In the dream she watches herself sleep. The darkness of the cabin closes in around her, smothering her. She can feel the apprehension and something else. Something more. Fear. Terror. Foreboding.

 

When he touches her arm she winces. His hand, she tells me, is as cold as ice. She feels the gun on her lap, bearing down on legs that are now numb, having been curled into a knot all night. The sun is up, gleaming through the filthy windows, the outdated plaid curtains that remain drawn. She seizes the gun, points it at him and cocks the hammer. Her expression is cold. Mia knows nothing about guns. Everything she knows, she says, he showed her.

 

The gun feels awkward and heavy in her shaking hands. But she can feel the resolve in her dreams: she could shoot him. She could do it. She could end his life.

 

He is unruffled, motionless. Before her his posture straightens until he is upright. He looks rested though his eyes still show distress: the furrowed eyebrows, the pessimism that returns her immovable stare. His skin is unshaven, days of stubble multiplying into a mustache and beard. He’s just rolled out of bed. His face is covered with creases and in the corner of his eyes is sleep. His clothes are rumpled from having been slept in all night. He stands beside the lawn chair and even from the distance she can smell morning breath.

 

“Chloe,” he says with this tranquilizing voice.
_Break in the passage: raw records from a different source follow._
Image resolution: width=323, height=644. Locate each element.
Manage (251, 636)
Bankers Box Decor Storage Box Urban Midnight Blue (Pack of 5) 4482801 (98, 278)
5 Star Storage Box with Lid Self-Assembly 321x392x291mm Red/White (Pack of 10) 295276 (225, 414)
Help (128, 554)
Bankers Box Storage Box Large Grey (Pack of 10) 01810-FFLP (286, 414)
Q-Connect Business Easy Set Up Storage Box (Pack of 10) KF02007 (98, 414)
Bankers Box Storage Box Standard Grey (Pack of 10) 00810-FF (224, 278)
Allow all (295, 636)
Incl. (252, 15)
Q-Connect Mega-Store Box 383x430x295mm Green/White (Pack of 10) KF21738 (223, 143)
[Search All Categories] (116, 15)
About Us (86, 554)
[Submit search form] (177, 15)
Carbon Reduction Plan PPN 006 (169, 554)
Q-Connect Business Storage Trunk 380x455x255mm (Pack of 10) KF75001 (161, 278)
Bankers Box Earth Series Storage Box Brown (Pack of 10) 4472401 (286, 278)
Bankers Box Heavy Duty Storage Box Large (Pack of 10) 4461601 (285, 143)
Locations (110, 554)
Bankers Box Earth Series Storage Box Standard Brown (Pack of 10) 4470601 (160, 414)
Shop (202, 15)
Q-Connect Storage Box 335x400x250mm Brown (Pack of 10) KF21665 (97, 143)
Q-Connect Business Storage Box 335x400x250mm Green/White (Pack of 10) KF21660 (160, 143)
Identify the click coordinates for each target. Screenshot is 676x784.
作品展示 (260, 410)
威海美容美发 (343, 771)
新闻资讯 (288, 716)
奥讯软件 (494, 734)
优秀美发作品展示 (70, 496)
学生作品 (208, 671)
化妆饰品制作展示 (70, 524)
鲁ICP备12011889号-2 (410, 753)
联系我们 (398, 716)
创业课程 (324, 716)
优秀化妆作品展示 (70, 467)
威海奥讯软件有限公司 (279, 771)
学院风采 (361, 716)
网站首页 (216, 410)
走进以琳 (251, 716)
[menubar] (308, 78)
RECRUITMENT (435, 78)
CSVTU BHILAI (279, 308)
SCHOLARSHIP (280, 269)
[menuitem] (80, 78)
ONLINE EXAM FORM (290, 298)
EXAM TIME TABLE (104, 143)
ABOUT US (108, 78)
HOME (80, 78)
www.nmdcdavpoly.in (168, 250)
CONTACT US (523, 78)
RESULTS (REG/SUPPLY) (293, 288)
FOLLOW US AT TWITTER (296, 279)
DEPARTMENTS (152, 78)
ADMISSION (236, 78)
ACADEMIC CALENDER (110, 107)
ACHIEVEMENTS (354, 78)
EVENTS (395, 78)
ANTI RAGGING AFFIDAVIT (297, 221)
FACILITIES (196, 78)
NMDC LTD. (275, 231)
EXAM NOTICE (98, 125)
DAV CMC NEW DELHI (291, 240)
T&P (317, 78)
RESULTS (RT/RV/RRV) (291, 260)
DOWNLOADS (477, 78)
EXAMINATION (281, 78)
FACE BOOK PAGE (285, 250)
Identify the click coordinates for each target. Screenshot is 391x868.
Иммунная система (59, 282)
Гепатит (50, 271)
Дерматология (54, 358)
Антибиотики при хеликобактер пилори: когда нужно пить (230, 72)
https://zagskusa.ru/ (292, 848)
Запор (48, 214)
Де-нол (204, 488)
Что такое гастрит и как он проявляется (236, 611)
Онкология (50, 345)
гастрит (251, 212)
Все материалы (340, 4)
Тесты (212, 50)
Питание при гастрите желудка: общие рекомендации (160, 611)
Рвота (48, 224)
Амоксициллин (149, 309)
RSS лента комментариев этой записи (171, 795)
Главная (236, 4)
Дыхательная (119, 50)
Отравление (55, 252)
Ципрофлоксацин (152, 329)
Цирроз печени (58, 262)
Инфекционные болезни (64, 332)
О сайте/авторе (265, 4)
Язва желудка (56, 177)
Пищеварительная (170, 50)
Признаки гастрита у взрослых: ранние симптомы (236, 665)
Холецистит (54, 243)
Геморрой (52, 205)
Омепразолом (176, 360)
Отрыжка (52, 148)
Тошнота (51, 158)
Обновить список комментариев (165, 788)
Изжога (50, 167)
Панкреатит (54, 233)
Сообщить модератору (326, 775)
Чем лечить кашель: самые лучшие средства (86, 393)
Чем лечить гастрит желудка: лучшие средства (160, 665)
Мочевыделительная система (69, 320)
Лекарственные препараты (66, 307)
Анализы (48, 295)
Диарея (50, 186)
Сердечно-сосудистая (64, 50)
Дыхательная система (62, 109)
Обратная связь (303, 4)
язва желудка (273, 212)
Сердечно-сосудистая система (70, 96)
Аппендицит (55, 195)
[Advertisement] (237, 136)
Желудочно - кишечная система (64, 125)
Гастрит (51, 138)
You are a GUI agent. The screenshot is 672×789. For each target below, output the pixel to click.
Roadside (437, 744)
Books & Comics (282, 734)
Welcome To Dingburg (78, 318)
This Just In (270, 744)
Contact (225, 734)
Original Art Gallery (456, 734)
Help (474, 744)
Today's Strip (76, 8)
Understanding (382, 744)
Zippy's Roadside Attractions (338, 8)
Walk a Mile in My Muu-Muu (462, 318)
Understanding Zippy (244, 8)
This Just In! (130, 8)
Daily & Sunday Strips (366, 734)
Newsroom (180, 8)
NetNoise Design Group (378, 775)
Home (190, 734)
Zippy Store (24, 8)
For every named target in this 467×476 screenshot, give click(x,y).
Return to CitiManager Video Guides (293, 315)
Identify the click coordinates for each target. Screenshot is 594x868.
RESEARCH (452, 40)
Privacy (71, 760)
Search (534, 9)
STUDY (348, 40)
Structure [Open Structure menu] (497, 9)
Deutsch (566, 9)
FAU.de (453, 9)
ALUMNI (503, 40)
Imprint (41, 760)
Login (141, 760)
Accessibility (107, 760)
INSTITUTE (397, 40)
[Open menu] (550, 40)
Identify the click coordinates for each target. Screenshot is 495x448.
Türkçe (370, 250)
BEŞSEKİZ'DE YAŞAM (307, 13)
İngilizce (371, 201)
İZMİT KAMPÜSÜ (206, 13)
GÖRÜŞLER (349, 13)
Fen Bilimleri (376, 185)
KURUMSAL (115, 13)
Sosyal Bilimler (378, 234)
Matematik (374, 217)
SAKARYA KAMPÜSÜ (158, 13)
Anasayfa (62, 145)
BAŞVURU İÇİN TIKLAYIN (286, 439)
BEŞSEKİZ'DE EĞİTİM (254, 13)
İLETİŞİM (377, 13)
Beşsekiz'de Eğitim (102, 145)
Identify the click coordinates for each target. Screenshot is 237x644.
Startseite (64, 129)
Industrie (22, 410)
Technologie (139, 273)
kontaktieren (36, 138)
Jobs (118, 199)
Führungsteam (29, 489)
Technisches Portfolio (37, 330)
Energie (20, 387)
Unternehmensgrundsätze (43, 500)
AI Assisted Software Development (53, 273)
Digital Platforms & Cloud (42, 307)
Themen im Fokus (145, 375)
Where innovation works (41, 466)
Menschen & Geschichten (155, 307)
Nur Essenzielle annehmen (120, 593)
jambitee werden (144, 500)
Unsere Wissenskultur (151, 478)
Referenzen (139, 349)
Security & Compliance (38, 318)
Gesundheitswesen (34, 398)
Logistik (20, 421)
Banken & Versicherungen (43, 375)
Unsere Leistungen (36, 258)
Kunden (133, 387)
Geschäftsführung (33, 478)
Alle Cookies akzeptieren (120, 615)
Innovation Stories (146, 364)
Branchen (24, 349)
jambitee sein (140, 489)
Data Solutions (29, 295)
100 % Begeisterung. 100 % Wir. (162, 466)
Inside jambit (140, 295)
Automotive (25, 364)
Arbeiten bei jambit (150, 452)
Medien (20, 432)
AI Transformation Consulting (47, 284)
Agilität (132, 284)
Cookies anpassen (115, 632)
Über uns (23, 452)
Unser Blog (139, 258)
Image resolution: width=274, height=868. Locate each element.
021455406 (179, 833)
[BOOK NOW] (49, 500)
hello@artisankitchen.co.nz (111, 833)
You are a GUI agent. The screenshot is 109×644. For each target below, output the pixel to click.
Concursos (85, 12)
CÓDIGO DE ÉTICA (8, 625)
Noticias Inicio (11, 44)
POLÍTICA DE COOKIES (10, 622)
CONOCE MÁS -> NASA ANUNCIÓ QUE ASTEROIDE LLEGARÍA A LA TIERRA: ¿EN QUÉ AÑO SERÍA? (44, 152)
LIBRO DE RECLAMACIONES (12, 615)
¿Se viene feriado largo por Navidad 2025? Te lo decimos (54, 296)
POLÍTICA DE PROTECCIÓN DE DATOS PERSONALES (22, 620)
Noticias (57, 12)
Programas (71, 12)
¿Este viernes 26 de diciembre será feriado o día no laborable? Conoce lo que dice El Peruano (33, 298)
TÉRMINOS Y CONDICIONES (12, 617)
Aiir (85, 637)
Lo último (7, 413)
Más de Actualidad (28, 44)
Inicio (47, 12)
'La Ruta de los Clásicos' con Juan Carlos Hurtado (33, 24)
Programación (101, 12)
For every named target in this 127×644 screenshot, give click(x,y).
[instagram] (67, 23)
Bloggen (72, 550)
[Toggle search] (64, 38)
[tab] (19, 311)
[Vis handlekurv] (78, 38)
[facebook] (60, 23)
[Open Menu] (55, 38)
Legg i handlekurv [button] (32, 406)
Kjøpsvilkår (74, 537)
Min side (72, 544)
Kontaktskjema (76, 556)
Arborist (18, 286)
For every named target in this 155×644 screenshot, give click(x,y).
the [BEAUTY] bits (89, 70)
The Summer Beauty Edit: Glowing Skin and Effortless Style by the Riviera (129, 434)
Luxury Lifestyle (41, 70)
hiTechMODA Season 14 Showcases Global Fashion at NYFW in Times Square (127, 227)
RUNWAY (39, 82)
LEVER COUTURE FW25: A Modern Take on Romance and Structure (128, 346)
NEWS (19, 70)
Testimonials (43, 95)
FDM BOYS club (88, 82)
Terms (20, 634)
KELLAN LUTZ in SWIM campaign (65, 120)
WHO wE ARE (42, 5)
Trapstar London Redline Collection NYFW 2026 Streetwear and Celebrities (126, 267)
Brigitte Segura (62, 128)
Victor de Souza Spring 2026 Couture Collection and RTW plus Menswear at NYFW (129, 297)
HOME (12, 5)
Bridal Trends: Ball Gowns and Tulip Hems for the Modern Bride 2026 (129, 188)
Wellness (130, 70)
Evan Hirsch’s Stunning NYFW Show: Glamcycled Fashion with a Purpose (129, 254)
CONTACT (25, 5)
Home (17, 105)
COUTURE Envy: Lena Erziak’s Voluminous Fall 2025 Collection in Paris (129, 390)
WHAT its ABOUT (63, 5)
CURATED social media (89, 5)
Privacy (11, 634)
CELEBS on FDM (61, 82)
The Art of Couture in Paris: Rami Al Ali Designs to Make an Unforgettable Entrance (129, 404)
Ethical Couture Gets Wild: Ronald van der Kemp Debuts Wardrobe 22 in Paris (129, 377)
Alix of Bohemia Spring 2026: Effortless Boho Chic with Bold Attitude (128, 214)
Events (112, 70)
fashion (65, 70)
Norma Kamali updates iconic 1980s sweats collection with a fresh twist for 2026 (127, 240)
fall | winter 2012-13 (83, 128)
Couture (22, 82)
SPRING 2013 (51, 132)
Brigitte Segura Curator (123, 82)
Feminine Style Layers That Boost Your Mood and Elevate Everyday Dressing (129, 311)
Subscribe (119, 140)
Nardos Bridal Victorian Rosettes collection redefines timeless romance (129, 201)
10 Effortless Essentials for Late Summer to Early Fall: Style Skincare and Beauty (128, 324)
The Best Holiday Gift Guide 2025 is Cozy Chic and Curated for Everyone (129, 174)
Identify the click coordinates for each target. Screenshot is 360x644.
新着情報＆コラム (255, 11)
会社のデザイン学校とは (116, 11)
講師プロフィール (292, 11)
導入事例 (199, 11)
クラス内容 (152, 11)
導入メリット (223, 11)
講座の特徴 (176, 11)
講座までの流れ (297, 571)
She says that it is gentle and reassuring and even though she’s certain they both know he could yank the weapon from her convulsing hands and kill her, he doesn’t try. “I made eggs.”

 

And then she wakes up.

 

There are two things that jump out to me: the words L’étoile du Nord on the sweatshirt, and eggs. Well, that and the fact that Mia—nom de plume Chloe—is holding a gun. I find my laptop in the afternoon, after Mia has retreated to her bedroom for one of many daily naps. I find a search engine and type in the French words I should know from a high school class about a million years ago but I don’t. It’s one of the first hits on the page: Star of the North, the Minnesota state motto. Of course.

 

If the dream is a memory, not a dream at all, a recollection of her time in L’étoile du Nord, then why is she holding a gun? And more importantly perhaps, why didn’t she use the gun to shoot Colin Thatcher? How did this incident end? I want to know.

 

But I reassure myself that this dream is only symbolic. I search for the meaning of dreams, specifically eggs. I come across a dream-interpretation dictionary and it’s in the definition that everything begins to make sense. I picture Mia at that very moment, lying on her bed, curled up in the fetal position under the covers. She said she didn’t feel well when she went up to bed; I can’t recall how many times I’ve heard that now and I’ve repeatedly chalked it up to fatigue and stress. But I understand now that it may be more. My fingers freeze on the keyboard, I begin to cry. Could it be?

 

They say that morning sickness is hereditary. I was sick as a dog with both girls, worse so with Grace. I’ve heard that it’s often worse with a first child, and rightly so. I spent many days and nights hunkered down over the toilet, vomiting until there was nothing to throw up but bile. I was tired all the time, the lethargy like nothing I’d ever known before; it exhausted me just to open my eyes. James didn’t understand. Of course he didn’t; how could he? It was something I never understood until I lived through it, though over and over again I wished to die.

 

According to this dream-interpretation dictionary, eggs in one’s dreams may represent something new and fragile. Life in its earliest form.